L’appello del Sindaco di Messina al Governo Nazionale e Regionale per l’ottenimento delle risorse che spettano alla città trova il nostro sostegno. Come forza politica responsabile non possiamo che fare gli interessi della città ma è doveroso ricordare che siamo arrivati a questo punto dopo anni di rassicurazioni da parte del Governo Berlusconi sulla tenuta dell’economia italiana I Consiglieri Comunali del PD hanno presentato formale richiesta al Presidente del Consiglio Comunale con la quale si chiede di convocare il Consesso Civico con gli Stati Generali di Palazzo Zanca e affrontare le questioni gravi sollevate dalla Corte dei Conti. Tuttavia il Sindaco non può chiedere al PD di condividere il suo giudizio sul lavoro svolto dalla sua Amministrazione in questi quattro anni
Buzzanca si è presentato alla città nel 2008 ostentando l’amicizia con il Governo Berlusconi invitando i messinesi al voto utile per la città. Ebbene ci chiediamo perchè Buzzanca da Commissario Straordinario per l’emergenza viabilità, soggetto ad OPCM e quindi a poteri di natura statuale, non ha preteso e ottenuto dal Governo Berlusconi i 24 mln di euro necessari per il completamento degli svincoli di Giostra-Annunziata, oggi sottratti al Bilancio Comunale? perchè lo stesso governo nazionale distribuiva regalie da centinaia di milioni di euro a Catania e Palermo mentre a Messina per opere pubbliche importanti neanche le briciole? siamo costretti a segnalare che le risorse prese dal bilancio del Comune per gli svincoli non sono stati neanche autorizzati in deroga alle regole del patto di stabilità da parte dell’ex Governo Amico. Quindi niente soldi, e niente deroga al patto di stabilità. Tutto questo era conosciuto da tempo e oggi si cerca di trovare giustificazioni. Sono domande legittime da parte di una forza politica che ha richiesto, concordato e ottenuto il poteri straordinari per emergenza viabilità dal Governo Prodi gli stessi poteri che oggi sono in capo al Sindaco. In questi quattro anni l’Amministrazione Comunale non ha governato, non ha compiuto quelle scelte necessarie per risanare il bilancio dell’ente, ha nascosto i problemi che oggi si ritrovano aggravati dai tagli massicci dei fondi strutturali di Stato e Regione . Siamo alla vigilia di un dissesto economico che può determinare forti tensioni sociali. A rischio c’è la stabilità economica di tante famiglie messinesi e la qualità della vita dell’intera comunità cittadina.

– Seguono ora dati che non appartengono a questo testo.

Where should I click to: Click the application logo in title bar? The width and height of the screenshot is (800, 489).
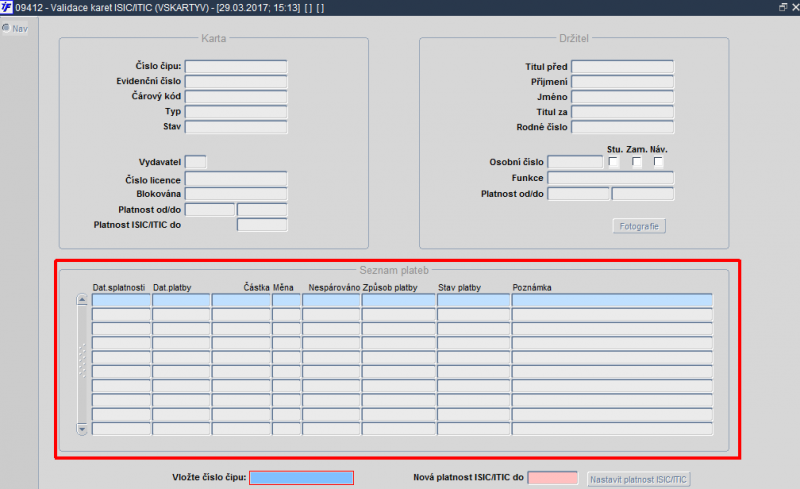click(x=6, y=7)
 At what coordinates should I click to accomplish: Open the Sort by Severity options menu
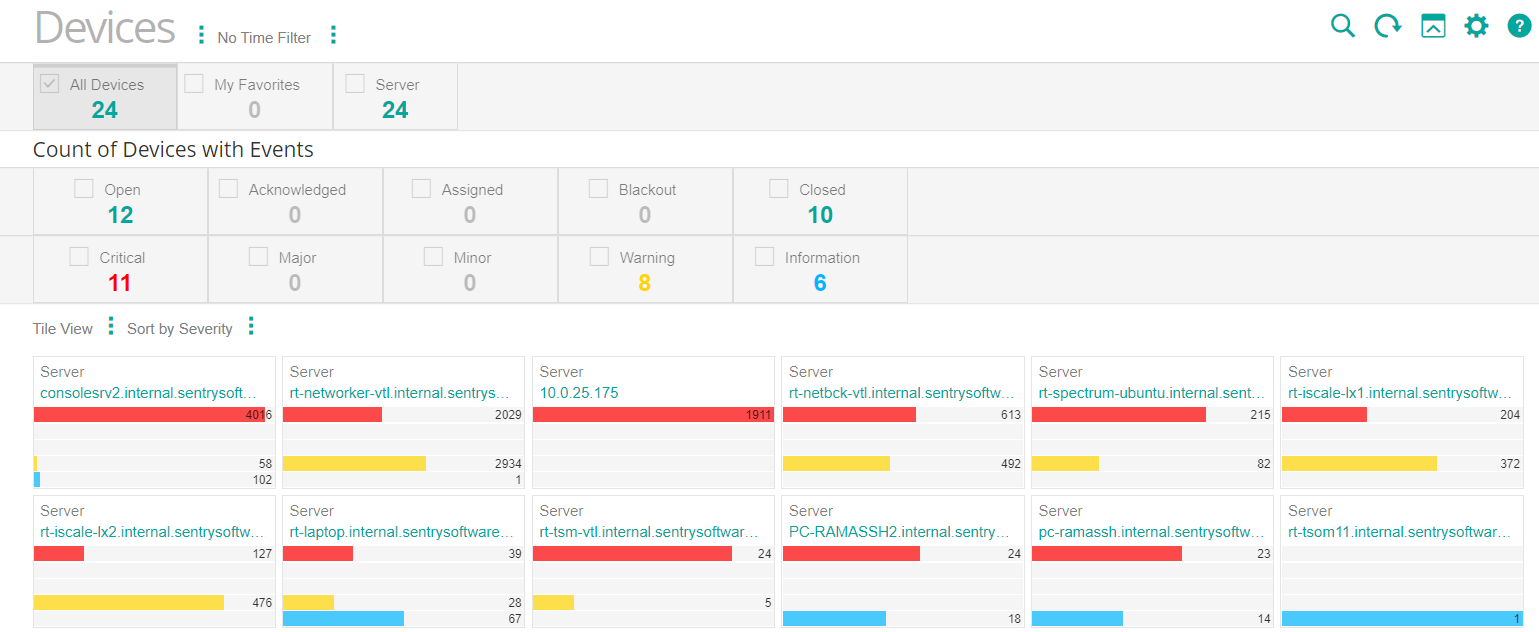pos(250,327)
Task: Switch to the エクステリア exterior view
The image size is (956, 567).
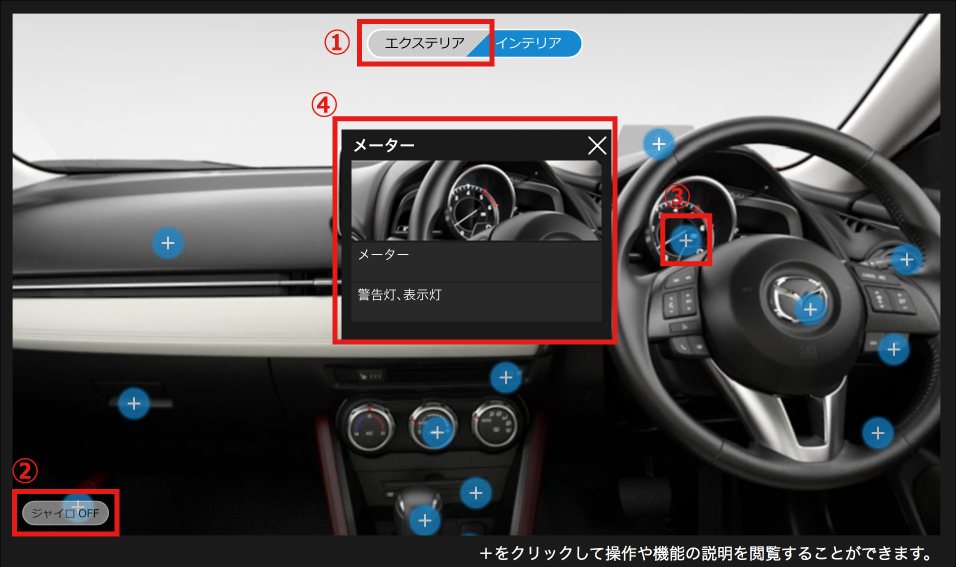Action: [x=425, y=44]
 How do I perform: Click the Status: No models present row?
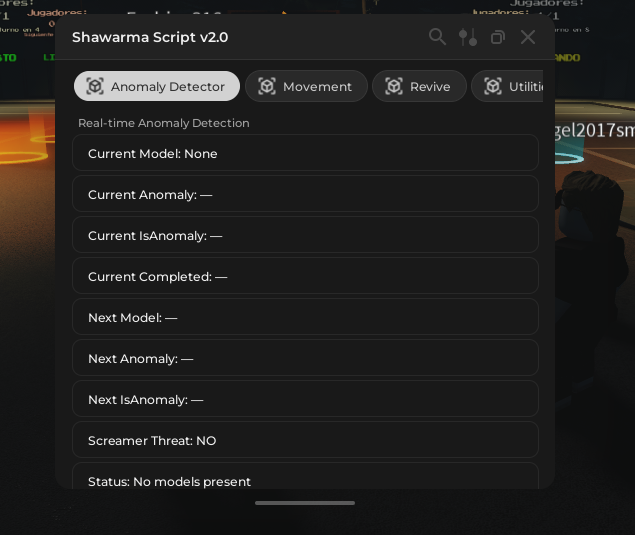click(x=305, y=478)
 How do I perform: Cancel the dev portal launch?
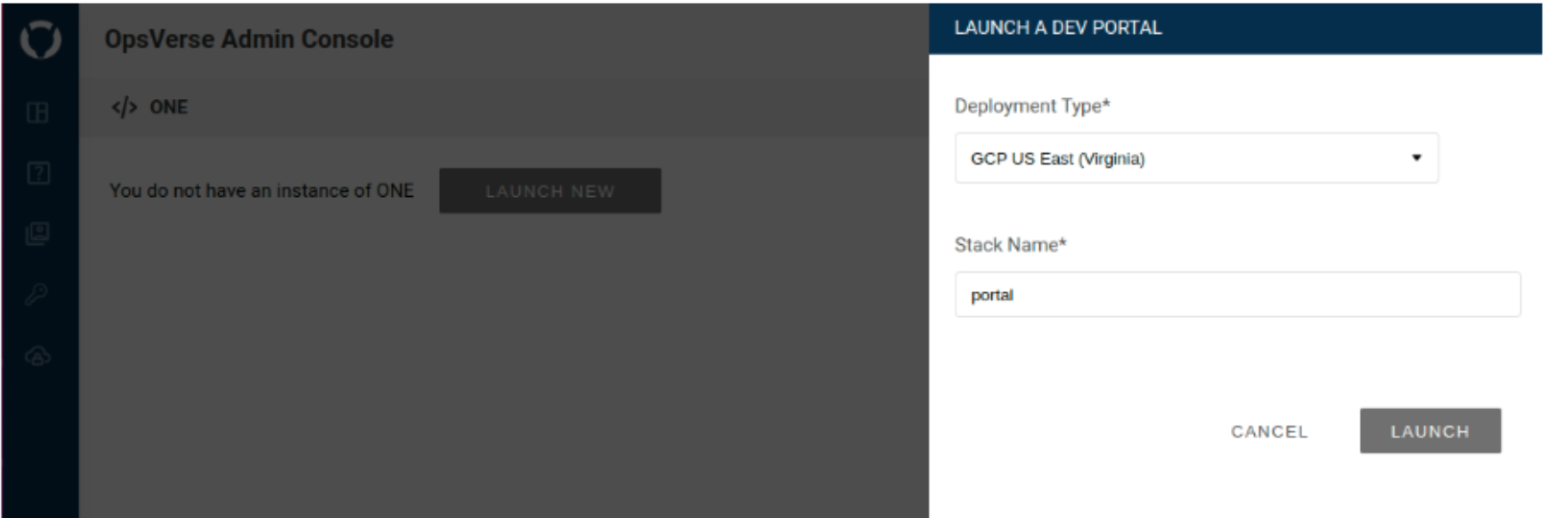coord(1269,432)
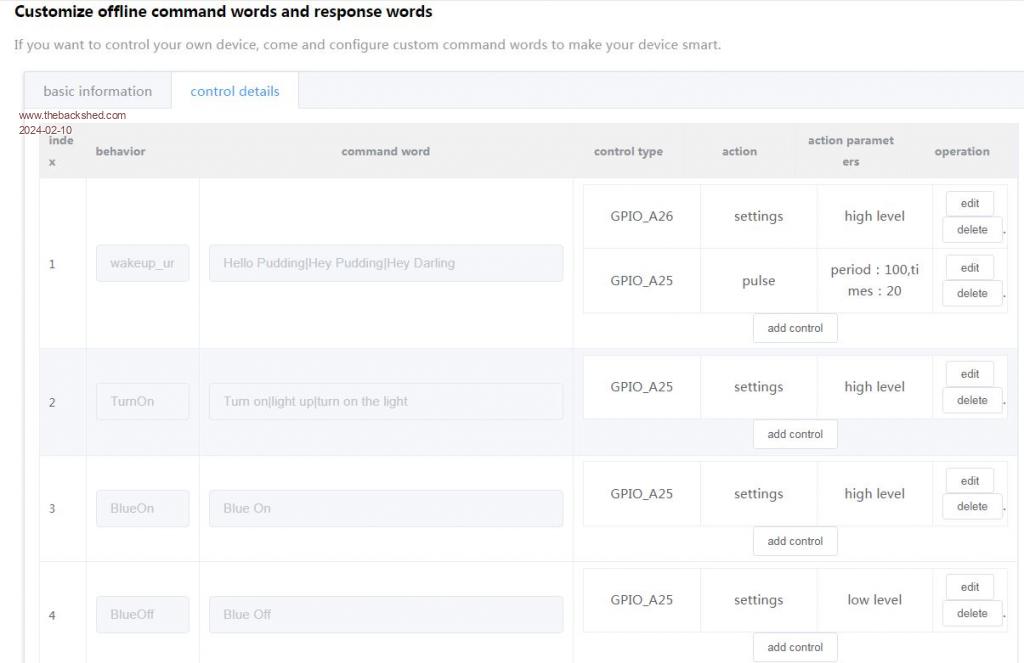Edit the BlueOn row control
This screenshot has width=1024, height=663.
969,481
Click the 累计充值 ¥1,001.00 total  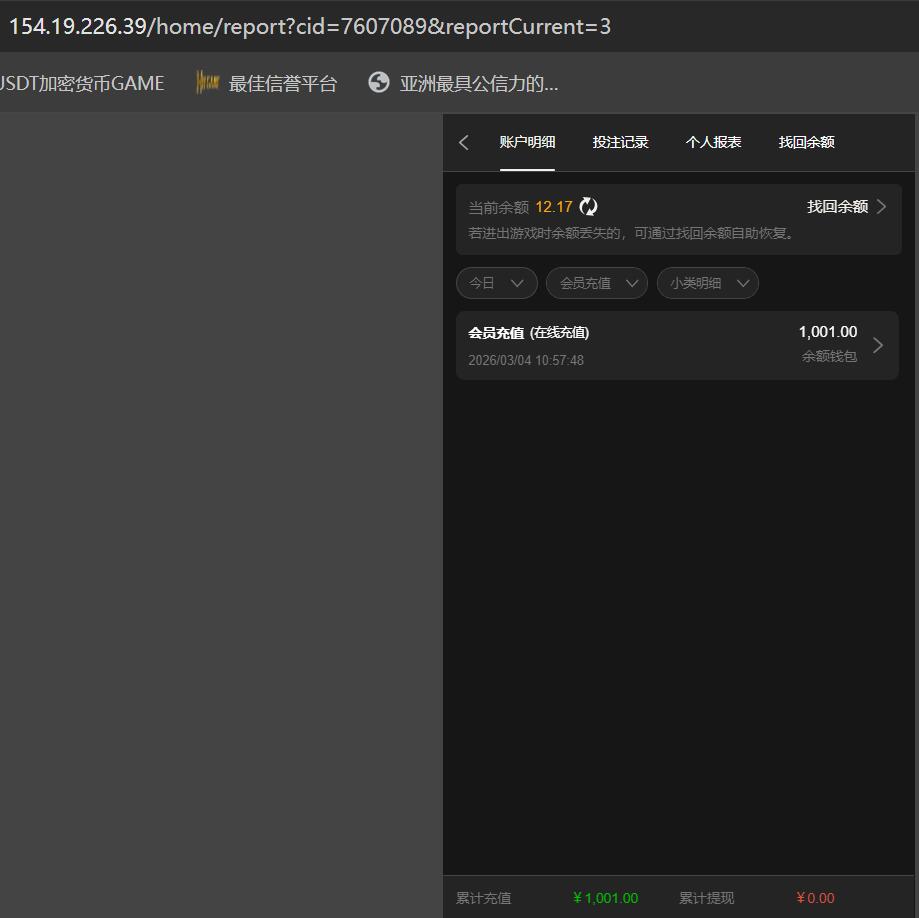coord(605,898)
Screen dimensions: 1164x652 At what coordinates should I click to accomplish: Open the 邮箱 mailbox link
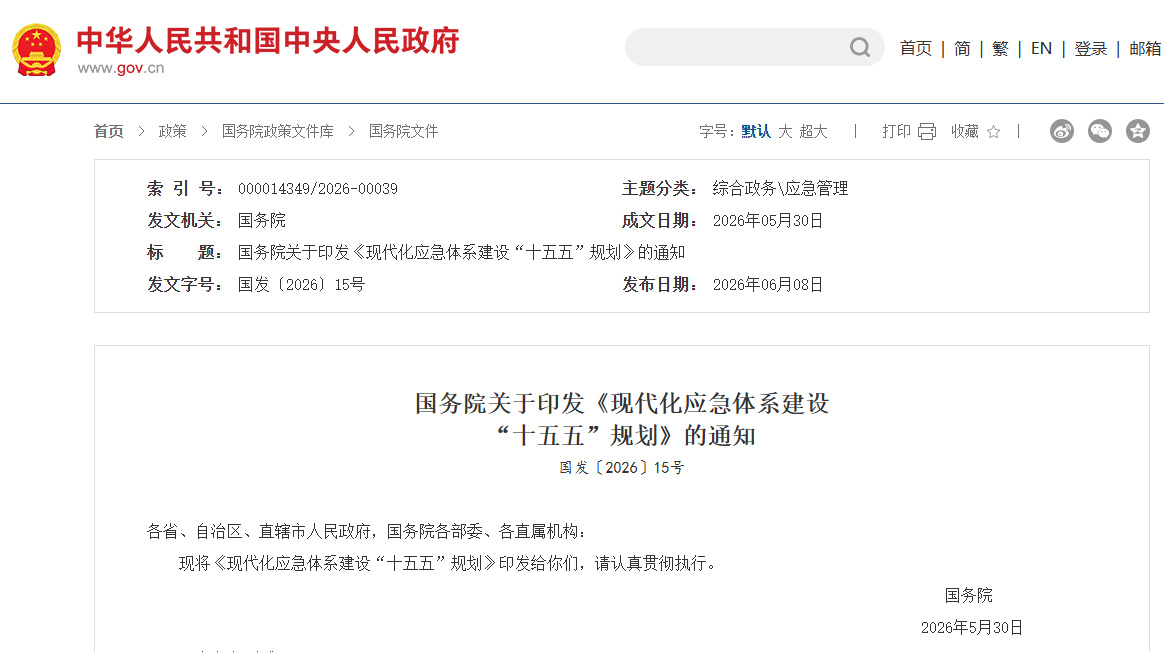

E’ mancata un’organizzazione degli uffici e dei dipartimenti del Comune ed è mancata un’azione autorevole ed incisiva finalizzata ad indirizzare, supportare e controllare i dirigenti nell’azione amministrativa in relazione a precisi obiettivi da realizzare rispetto ai quali ogni dirigente deve essere valutato. Invece abbiamo assistito a continui spostamenti di dirigenti, funzionari e impiegati tutto questo con riconoscimenti a pioggia di indennità di risultato ingenti che sono inaccettabili a fronte dei risultati che registriamo. Sia sul fronte dell’entrate che su quello delle spese l’Amministrazione Comunale non ha portato alcun risultato e sul fronte del rapporto con le società partecipate oggi porta come trofeo la liquidazione di ATM e Messinambiente senza strategie per il futuro e senza quelle scelte aziendali che il PD ha proposto ufficialmente e mai accolte dalla maggioranza.